Yours is a well known name in the industry and with the DL tour you will be able to reach out to many distant places. Any comments on that?
If I can reveal new things to an audience that can eventually improve the effectiveness of their work, then I feel satisfied.
How do you feel about all the travelling that comes with the DL?
I like to travel, but the DL flight schedule is much more than I would choose for a vacation. I look upon it as something I need to do for many reasons, partly paying back the society and the profession that have given me so much. Also, I kind of like an unexpected pat on the back, even while mumbling, “Aw shucks.”
Of the many different awards that you have received, which one is the most dear to you and why?

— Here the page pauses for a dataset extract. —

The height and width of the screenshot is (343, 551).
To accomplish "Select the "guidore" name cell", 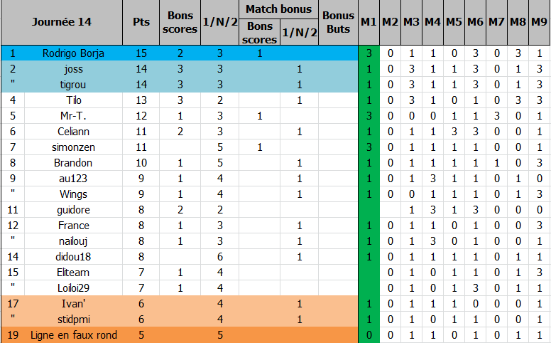I will [x=74, y=209].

I like the Kauffman Gold Medal the most. The surprising combination of two heavy medals and a plaque are beautiful. But I also like it the most because it is one of the highest SEG awards for achievement. Until I got it, I didn’t think much about achievement or recognition. Like most scientists and engineers, we do science to have fun and learn deeply about new things.
After having achieved so much, what motivates you now?
Have fun doing a good job and keep moving forward. My latest batch of students, postdocs, and research professor is really, really fun to work with.
What other interests do you have?
Reading world history, military history, science, some archaeology and politics. Motorcycling. Adventure stuff, such as my recent 7-day trek to Annapurna or my December camping experience in Wadi Rum, Jordan, site of the Lawrence of Arabia film.
Do you have any words of advice or inspiration for young people considering a career in Geophysics?
Follow your passions, with some bias to the passions that will support you financially. Don’t be afraid to think outside of the box. I use a rule of thumb, 70% straightforward and interesting stuff to pay the bills and 30% blue-sky stuff to possibly have some real fun. Don’t work 7 days/week in graduate school – you need a day off/week to recharge the batteries. Take at least one refreshing vacation per year. Try to achieve balance in your life: career, family, physical and emotional health.